During the earlier stages of the expedition this is a question my (ever concerned) mum asked me (on a number of occasions). I usually answered with a multisyllabled and far from convincing 'yeah-er-s' that had all the undertones of a 'kind of'. That has now changed - this is great! There are downs, there are tricky times, and nervy days, but there are so many experiences crammed into every day. As I become more accustomed to sometimes being slightly outside my comfort zone, I enjoy the tougher times more.
I've just met Nick Ray who is kayaking around the RNLI stations in Scotland. We are both in Stonehaven, by coincidence at the same time, letting the quite sizeable swell drop off a little before continuing south. We went on the water for a few moments for Scottish TV, and then had some time to compare experiences. I was pleased - although a little bit surprised - to hear that he has loved every day of his trip.
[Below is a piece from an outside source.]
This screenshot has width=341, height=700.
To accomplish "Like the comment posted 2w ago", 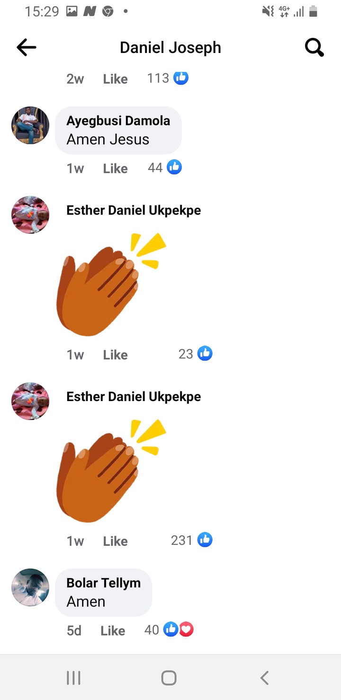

Later we chatted and Nick revealed the nature of his enjoyment, and this too included plenty of moments of trepidation and some of real fear. It sounds like Nick has come to terms with and appreciate his adventure. I hope that I'm reaching a similar perspective.
Too many great things have happened lately to cram them into a short blog post. Sailing into Pennan - the harbour used in the film 'Local Hero' - was a special experience as I am sure that film is part responsible for the pull Scotland has upon me. The headland before Pennan was littered with Gannets and a full squadron escorted me around that corner at low level. Earlier in the day I'd snagged a bin bag and nearly filled my drysuit with seawater in a low blood-sugar moment of stupidity (OK, that wasn't great, but taking the rough with the smooth is how it goes...).
I've been enjoying the coastline around the Moray Firth and lower. I had a few hours enveloped in fog rounding Frazerburgh. The sailing past Peterhead was fun - plenty of fast flowing bits of water but opportunities for tactical sailing to make good progress against the tide. The following day sailing past Aberdeen was exhilerating and technically challenging, with a good sized swell and variable wind - very definitely a day of wind *surfing*. I fell in a few times and with more swell and lighter wind forecast, stopped early in the day at Stonehaven, where I awarded myself an additional rest day.
The people I've met at every stage along this expedition have been wonderful. People are nice, and doing something like this you appreciate the fundamental niceness of people. Singling people out to thank would naturally exclude others, which I don't want to do. Having said that I can't not mention the Sea Gorrilaz windsurfing club at Newburgh. They have an active group of kids windsurfing and acheive it seems to me a huge amount with very limited resources. Well done guys you are an inspiration.
I'll stop there and throw some pictures in. You get the picture. This is pretty good. I'm still guarding against sloppiness and the east coast is no pushover, but enjoying every day.